Novartis is a leading player in certain therapeutic segments with strong brands like 'Voveron', 'Tegrital' and 'Calcium Sandoz'. The company has a strong presence in the anti-TB, respiratory and anti-inflammation segments. Also, it has a very strong parent backup, which is dedicated towards research work and has consistently introduced new products in different therapeutic segments. However, it has no manufacturing operations in India and all the products that Novartis sells are either outsourced from a local producer or imported from the parent company. Thus, this company should be seen as a trading company rather than a drug manufacturing company.

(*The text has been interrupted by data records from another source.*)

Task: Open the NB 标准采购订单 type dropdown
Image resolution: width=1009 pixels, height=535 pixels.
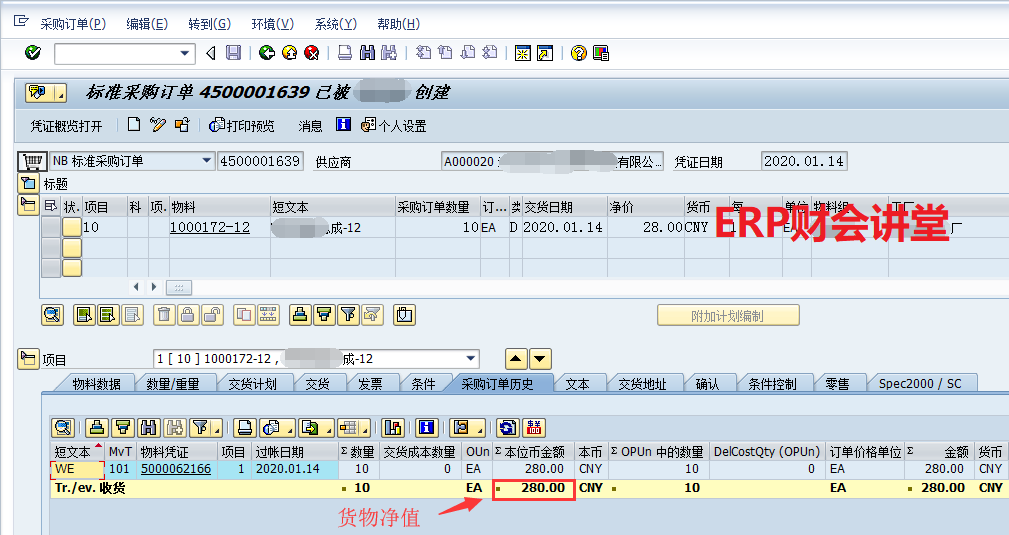Action: tap(207, 160)
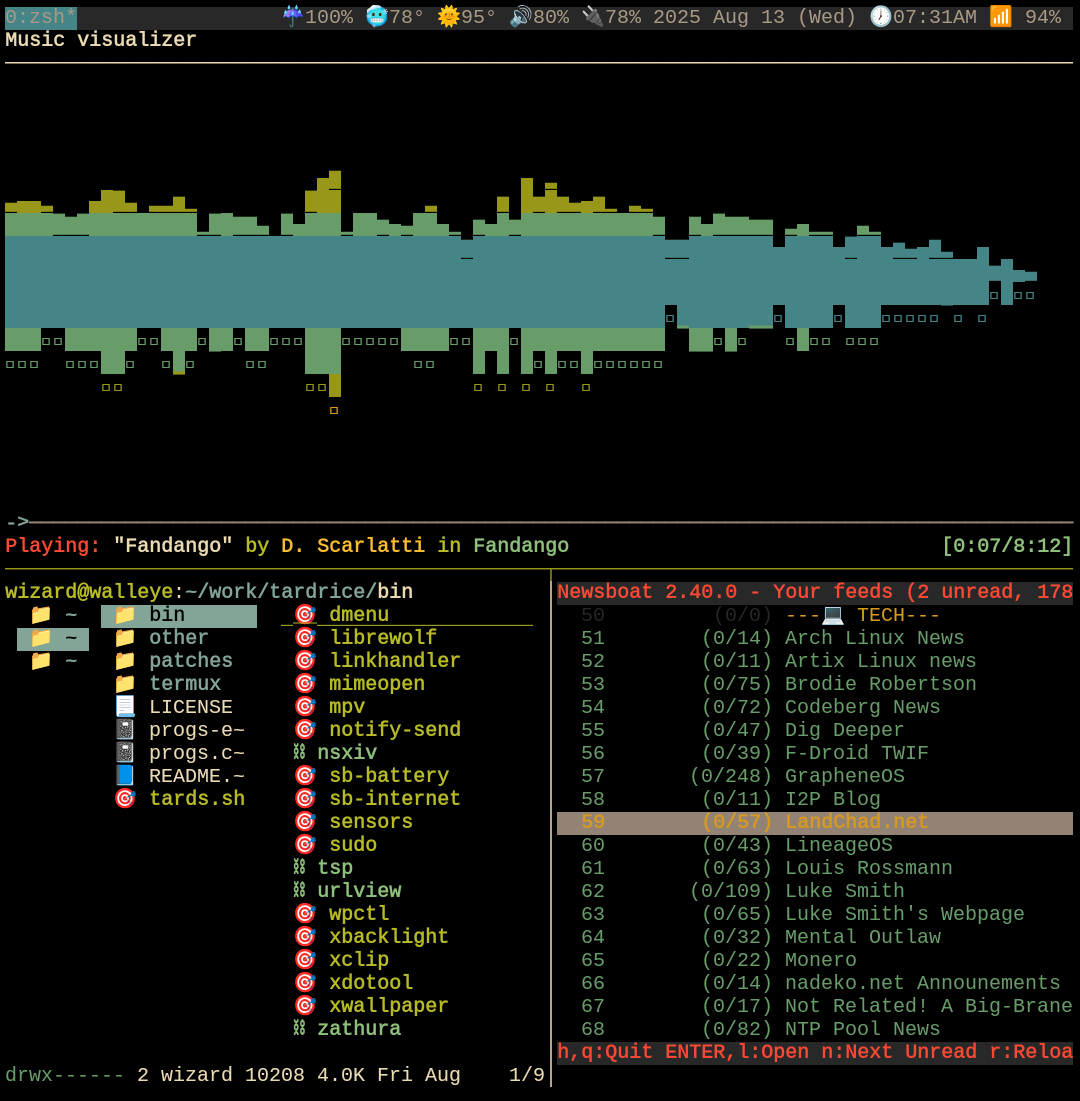The width and height of the screenshot is (1080, 1101).
Task: Select the highlighted LandChad.net feed
Action: 856,822
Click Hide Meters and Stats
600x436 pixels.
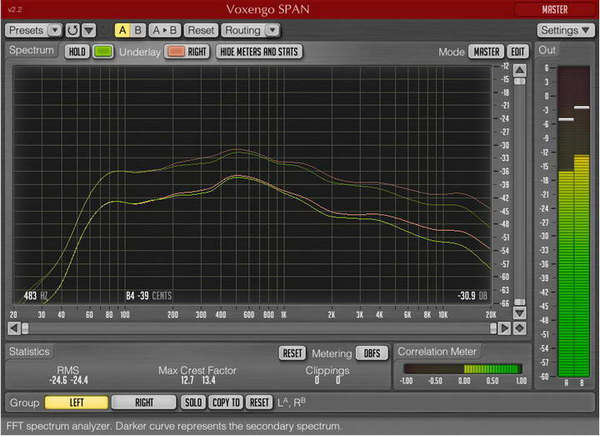click(x=259, y=51)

What has driven performance in 1QFY08?
Revenues Lackluster performance: Novartis' revenues during the quarter, fell by 1% YoY, largely due to the 6% YoY decline in revenues of the pharmaceuticals business (69% of total sales). The company attributed this decline to the impact of price control on one of its key brands. The OTC segment was also under pressure with revenues falling by 4.5% YoY as Novartis faced competitive pressure in this segment. Revenues from the generics segment however, grew by 26% YoY during the quarter owing to the company's focus on areas other than the anti-TB range. The animal health business also did well, clocking a 32% YoY growth primarily led by a recovery in the poultry segment.

Segmental performance
(Rs m) 1QFY07 1QFY08 Change
Pharmaceuticals 1,014 958 -5.6%
PBIT margin (%) 23.3% 22.9%  
Generics 112 141 25.5%
PBIT margin (%) 37.8% 24.5%  
OTC 206 197 -4.5%
PBIT margin (%) 23.8% 11.1%  
Animal health 70 93 32.1%
PBIT margin (%) 3.7% 8.1%  
Total revenues 1,403 1,388 -1.0%
Total PBIT margin (%) 23.5% 14.5%  

Fall in operating margins: Novartis' operating margins contracted by 340 basis points (3.4%) during the quarter due to the rise in purchase of finished goods, staff costs and other expenditure (as percentage of sales). The company, however, managed to keep its raw material costs and advertisement expenses under control. While margins are expected to expand going forward backed by an improved product mix in both its pharmaceuticals and OTC businesses, we do not expect the company to attain the margins of its peers GSK Pharma, Aventis and Pfizer (above 25%).

Cost break-up
(% sales) 1QFY07 1QFY08
(Increase)/ decrease in stock 3.2% 0.1%
Raw material consumption 3.9% 4.5%
Staff cost 9.6% 11.3%
Purchase of finished goods 37.0% 39.1%
Advertisement and sales promotion 7.1% 7.1%
Other expenditure 18.5% 20.6%

Bottomline woes: Poor performance at the operating level largely contributed to the 11% YoY decline in the bottomline. However, this fall was relatively slower as compared to the 17% YoY decline in the operating profits on the back of a higher other income and lower depreciation charges.

Quarterly trend
(%) 4QFY06 1QFY07 2QFY07 3QFY07 4QFY07 1QFY08
Net sales growth 32.4% -12.4% 5.4% 7.6% 18.2% -1.0%
Operating profit margin 11.5% 20.7% 15.5% 16.6% 12.0% 17.3%
Net profit margin 19.1% 18.3% 13.8% 14.2% 19.3% -11.3%

What to expect?
At the current price of Rs 346, the stock is trading at a price to earnings multiple of 10.8 times our estimated FY10 earnings. Going forward, the pharmaceutical and OTC businesses are expected to be the key growth drivers, which will largely be driven by new product launches. With the advent of the product patent law in India, Novartis has unveiled plans to launch patented products in India from 2007 onwards. Having said that, we expect the generics segment to witness pressure going forward owing to the difficult pricing environment in the anti-TB segment. While valuations look attractive, considering the volatility in Novartis' performance over the last five years, our preferred plays are Pfizer and Aventis in the MNC pharma space.